--- BEGIN READING TEXT ---

The repo has been updated to an improved version employed in the following paper:
Learning 3D Human Pose Estimation from Dozens of Datasets using a Geometry-Aware Autoencoder to Bridge Between Skeleton Formats <br> by István Sárándi, Alexander Hermans, Bastian Leibe<br> IEEE/CVF Winter Conference on Applications of Computer Vision (WACV), 2023.
News
- [2023-08-02] Major codebase refactoring, models as described in our WACV'23 paper, several components factored out into separate repos, PyTorch support for inference, and more.
- [2021-12-03] Added new backbones, including the ResNet family from ResNet-18 to ResNet-152
- [2021-10-19] Released new best-performing models based on EfficientNetV2 and super fast ones using MobileNetV3, simplified API, multiple skeleton conventions, support for radial/tangential distortion, improved antialiasing, plausibility filtering and other new features.

--- END READING TEXT ---
--- BEGIN PROVIDED RECORDS ---

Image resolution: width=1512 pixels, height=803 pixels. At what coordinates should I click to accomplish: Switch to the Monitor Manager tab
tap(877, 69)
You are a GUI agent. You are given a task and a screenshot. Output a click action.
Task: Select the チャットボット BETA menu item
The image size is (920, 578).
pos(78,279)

--- END PROVIDED RECORDS ---
--- BEGIN PROVIDED RECORDS ---

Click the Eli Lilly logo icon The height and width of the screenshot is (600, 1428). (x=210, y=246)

--- END PROVIDED RECORDS ---

# SHORT EXERCISE 1
In the text on 3D human pose estimation, which family of backbones was added on 2021-12-03?
# SHORT EXERCISE 2
Gather every line of the records that contains the string "width". Case counts.

# WORKED SOLUTION 1
The ResNet family, from ResNet-18 to ResNet-152.

# WORKED SOLUTION 2
Image resolution: width=1512 pixels, height=803 pixels. At what coordinates should I click to accomplish: Switch to the Monitor Manager tab
Click the Eli Lilly logo icon The height and width of the screenshot is (600, 1428). (x=210, y=246)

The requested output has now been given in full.